Gather up every line from the entries below that uses the word "will".
***** Available data
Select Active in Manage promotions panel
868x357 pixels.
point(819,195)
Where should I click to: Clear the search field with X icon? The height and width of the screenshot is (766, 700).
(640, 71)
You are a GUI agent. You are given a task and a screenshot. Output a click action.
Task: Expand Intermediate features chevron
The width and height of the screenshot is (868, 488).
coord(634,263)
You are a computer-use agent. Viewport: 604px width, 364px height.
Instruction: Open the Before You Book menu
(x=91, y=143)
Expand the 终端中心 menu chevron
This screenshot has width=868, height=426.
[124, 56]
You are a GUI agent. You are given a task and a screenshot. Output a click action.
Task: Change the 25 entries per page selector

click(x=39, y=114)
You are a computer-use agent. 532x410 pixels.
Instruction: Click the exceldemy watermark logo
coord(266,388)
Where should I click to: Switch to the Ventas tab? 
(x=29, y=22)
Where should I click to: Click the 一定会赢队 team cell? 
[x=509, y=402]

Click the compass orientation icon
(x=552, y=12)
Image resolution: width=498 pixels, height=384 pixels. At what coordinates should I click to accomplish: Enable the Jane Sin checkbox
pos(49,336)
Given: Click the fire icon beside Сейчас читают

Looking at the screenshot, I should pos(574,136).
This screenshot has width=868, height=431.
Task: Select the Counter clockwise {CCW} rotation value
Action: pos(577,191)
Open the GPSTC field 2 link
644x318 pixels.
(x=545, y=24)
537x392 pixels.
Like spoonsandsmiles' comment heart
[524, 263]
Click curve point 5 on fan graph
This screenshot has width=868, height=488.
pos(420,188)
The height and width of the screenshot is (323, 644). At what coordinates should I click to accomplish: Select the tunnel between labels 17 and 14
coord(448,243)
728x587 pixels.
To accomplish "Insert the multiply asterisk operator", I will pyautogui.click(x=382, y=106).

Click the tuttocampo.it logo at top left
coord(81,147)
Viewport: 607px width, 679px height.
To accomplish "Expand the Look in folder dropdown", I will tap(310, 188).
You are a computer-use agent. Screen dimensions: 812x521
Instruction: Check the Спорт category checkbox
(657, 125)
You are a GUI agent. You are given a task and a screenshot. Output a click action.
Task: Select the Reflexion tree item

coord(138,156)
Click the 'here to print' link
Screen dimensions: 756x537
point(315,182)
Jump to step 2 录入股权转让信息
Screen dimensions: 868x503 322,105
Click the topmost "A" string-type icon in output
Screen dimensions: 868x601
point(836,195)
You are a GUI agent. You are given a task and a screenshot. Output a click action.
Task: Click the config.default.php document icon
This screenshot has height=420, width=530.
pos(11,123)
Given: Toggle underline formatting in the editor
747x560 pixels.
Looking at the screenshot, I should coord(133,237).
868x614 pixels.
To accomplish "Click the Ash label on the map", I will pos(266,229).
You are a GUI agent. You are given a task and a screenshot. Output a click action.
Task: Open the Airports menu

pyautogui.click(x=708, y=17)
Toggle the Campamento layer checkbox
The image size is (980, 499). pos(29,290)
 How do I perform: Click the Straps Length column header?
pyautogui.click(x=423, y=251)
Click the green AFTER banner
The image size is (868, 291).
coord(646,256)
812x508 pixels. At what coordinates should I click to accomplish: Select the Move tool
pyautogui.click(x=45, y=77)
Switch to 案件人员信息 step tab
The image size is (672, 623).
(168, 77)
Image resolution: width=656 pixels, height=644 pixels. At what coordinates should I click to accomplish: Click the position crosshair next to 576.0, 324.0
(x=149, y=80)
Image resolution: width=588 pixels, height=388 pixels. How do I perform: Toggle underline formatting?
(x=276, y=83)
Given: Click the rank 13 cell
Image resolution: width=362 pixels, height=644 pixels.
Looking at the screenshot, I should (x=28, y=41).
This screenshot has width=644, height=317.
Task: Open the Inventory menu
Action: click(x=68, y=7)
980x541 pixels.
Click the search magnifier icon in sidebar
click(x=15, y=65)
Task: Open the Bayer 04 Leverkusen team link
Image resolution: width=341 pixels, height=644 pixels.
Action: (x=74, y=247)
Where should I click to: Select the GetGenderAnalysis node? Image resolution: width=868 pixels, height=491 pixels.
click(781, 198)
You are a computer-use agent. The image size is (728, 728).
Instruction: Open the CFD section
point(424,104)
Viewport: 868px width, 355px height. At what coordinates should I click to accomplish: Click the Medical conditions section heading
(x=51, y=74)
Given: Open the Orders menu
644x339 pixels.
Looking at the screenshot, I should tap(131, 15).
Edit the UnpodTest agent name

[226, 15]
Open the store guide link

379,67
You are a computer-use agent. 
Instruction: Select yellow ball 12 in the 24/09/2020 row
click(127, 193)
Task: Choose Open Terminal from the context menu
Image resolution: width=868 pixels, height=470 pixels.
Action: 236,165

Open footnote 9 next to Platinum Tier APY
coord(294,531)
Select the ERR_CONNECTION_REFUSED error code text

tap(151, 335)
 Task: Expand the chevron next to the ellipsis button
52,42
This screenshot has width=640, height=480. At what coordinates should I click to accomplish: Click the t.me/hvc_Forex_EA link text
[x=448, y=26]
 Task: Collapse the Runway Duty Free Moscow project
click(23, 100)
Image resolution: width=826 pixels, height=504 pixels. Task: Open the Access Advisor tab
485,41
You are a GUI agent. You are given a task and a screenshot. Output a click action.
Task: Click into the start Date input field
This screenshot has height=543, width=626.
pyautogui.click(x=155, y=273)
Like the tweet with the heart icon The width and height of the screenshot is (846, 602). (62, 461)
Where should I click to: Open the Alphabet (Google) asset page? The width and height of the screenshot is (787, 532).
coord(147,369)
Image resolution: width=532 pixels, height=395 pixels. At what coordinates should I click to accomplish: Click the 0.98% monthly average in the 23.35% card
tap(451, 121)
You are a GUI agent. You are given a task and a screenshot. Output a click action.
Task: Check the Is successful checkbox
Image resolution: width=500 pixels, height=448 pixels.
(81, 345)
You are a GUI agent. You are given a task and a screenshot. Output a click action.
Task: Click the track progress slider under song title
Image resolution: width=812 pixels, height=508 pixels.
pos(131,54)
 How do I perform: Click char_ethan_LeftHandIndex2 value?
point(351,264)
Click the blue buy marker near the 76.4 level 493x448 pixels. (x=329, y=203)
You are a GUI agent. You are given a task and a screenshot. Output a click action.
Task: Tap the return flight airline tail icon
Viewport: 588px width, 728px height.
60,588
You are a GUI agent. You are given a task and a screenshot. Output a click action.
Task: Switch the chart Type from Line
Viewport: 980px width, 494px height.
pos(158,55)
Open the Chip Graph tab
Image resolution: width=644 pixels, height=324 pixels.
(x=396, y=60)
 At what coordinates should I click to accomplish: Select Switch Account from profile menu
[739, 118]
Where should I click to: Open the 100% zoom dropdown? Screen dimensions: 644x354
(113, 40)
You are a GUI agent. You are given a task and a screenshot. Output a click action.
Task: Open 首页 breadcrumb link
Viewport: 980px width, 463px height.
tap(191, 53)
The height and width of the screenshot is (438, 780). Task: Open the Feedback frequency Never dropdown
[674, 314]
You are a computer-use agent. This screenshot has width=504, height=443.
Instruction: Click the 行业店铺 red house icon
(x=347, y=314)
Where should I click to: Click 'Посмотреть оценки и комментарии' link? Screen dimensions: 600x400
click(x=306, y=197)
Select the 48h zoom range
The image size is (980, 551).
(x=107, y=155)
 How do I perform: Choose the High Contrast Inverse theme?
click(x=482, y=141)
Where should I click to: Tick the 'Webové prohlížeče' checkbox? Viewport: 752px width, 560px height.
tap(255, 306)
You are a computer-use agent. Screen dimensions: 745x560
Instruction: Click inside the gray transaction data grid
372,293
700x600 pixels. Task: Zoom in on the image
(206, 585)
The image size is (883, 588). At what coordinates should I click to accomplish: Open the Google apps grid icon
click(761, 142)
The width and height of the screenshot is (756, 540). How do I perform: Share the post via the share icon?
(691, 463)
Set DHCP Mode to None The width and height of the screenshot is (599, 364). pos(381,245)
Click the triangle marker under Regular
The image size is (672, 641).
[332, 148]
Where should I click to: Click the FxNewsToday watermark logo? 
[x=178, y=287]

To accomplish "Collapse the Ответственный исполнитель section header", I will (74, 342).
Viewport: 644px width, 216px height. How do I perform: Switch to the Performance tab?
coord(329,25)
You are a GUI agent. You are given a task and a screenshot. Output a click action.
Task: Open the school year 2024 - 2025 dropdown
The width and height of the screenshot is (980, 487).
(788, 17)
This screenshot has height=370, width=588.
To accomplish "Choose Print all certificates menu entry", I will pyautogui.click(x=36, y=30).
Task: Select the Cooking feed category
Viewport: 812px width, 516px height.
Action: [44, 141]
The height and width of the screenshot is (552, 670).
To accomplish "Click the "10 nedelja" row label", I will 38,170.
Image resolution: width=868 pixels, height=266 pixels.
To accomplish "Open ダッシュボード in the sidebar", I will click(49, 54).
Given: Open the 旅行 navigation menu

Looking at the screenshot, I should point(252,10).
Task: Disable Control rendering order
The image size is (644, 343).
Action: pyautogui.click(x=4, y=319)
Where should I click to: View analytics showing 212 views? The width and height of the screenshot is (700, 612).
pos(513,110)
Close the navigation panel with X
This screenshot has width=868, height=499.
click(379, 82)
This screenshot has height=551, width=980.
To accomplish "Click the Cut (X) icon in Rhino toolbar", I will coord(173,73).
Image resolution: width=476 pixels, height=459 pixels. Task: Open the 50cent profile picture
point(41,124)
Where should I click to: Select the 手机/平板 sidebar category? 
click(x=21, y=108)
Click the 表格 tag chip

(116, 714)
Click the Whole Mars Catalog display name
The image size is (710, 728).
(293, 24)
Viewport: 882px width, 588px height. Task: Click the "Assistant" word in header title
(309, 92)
**********
● Exercise response:
To accomplish "Insert the multiply asterisk operator", I will pyautogui.click(x=382, y=106).
To accomplish "Expand the Look in folder dropdown", I will tap(310, 188).
To accomplish "Click the Ash label on the map", I will pos(266,229).
To accomplish "Collapse the Ответственный исполнитель section header", I will (74, 342).
To accomplish "Choose Print all certificates menu entry", I will pyautogui.click(x=36, y=30).
To accomplish "Click the "10 nedelja" row label", I will 38,170.
To accomplish "Open ダッシュボード in the sidebar", I will click(49, 54).
To accomplish "Click the Cut (X) icon in Rhino toolbar", I will coord(173,73).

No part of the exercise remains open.